HASIL DAN PEMBAHASAN
Orang Dengan Gangguan Jiwa (ODGJ) menurut Undang-Undang
Nomor 18 Tahun 2014 tentang Kesehatan Jiwa (atau yang selanjutnya disebut UU
Kesehatan Jiwa) yaitu orang yang mengalami gangguan dalam pikiran, perilaku,
dan perasaan yang termanifestasi dalam bentuk sekumpulan gejala dan/atau
perubahan perilaku yang bermakna, serta dapat menimbulkan penderitaan dan
hambatan dalam menjalankan fungsi orang sebagai manusia. Gangguan jiwa
merupakan salah satu permasalahan yang tidak bisa disepelekan dan harus segera
diatasi (Bila, 2022). Namun, hak-hak ODGJ sebagai bagian
dari warga negara Indonesia yang wajib dilindungi hak-haknya oleh Negara dan
diatur pada Undang Undang No. 18 Tahun 2014 tentang Kesehatan Jiwa yang menjadi
instrument penting dalam upaya kesehatan jiwa sehingga ODGJ dapat terpenuhi
haknya sebagai warga negara, termasuk dalam memperoleh hak nya dalam pelayanan
kesehatan (Ismail, 2020).
Perlindungan hukum korban tindak pidana yang dilakukan
oleh Orang Dengan Gangguan Jiwa (ODGJ) dihubungkan dengan Tujuan Negara Hukum,
maka Perlindungan hukum terhadap korban tindak pidana kejahatan oleh orang
dengan gangguan jiwa (ODGJ), harus memperoleh keadilan dan perlakuan yang adil
dalam sistem peradilan pidana di Indonesia, Pemerintah dan penegak hukum
mempunyai kewajiban yang besar terhadap perlindungan dan pemulihan hukum korban
tindak pidana kejahatan dalam sistem peradilan karena pemerintah turut
bertanggungjawab atas kriminalisasi yang dirumuskannya dalam perundang-undangan
pidana. Upaya perlindungan dan pemulihan tersebut harus dilakukan oleh
pemerintah (Anchori, 2020). Namun, bagaimapun kondisi tersangka
perlu adanya pertanggungjawaban.
Menurut peneliti dalam Kitab Undang-Undang Hukum Pidana
(KUHP) tidak ada pengertian khusus mengenai pertanggungjawaban (Herdaetha, 2017).
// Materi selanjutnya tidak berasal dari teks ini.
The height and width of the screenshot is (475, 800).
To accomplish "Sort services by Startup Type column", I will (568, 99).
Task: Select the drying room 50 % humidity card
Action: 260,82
Pasal yang berhubungan dengan
pertanggungjawaban adalah Pasal 44 yang menyatakan:
1.
Barangsiapa
melakukan perbuatan yang tidak dapat dipertanggungjawabkan
kepadanya karena jiwanya cacat dalam
pertumbuhan atau terganggu karena penyakit, tidak dipidana.
2.
Jika
ternyata perbuatan itu tidak dapat
dipertanggungkan kepada pelakunya karena pertumbuhan jiwanya cacat atau terganggu
karena penyakit, maka hakim dapat memerintahkan supaya orang itu dimasukkan ke rumah sakit
jiwa, paling lama satu tahun sebagai waktu
percobaan.
Indonesia sebagai negara hukum mengharuskan penegakan
hukum oleh semua anggota masyarakat. Artinya, semua keputusan dibuat sesuaii
dengan aturan hukum yang berlaku. Hukum adalah suatu sistem hukum yang mengatur
tingkah laku masyarakat sebagai anggota masyarakat, dengan tujuan untuk
memelihara keamanan, kebahagiaan, dan ketertiban masyarakat (Irabiah et al.,
2022). Menurut peneiti negara
hukum adalah negara yang bukan diperintah oleh orang-orang tetapi oleh
undang-undang sehingga dalam sistem pemerintahan dalam suatu negara hukum,
hak-hak rakyat dijamin sepenuhnya, kewajiban-kewajiban rakyat harus dipenuhi
dengan tunduk dan taat kepada segala peraturan pemerintah dan Undang-Undang Negara
(A. T. V. Sinaga
& Bernarto, 2021).
Mengenai penegakan hukum di Indonesia, tidak akan bisa
terlepas dari Undang-Undang Nomor 8 Tahun 1981 Tentang Hukum Acara Pidana.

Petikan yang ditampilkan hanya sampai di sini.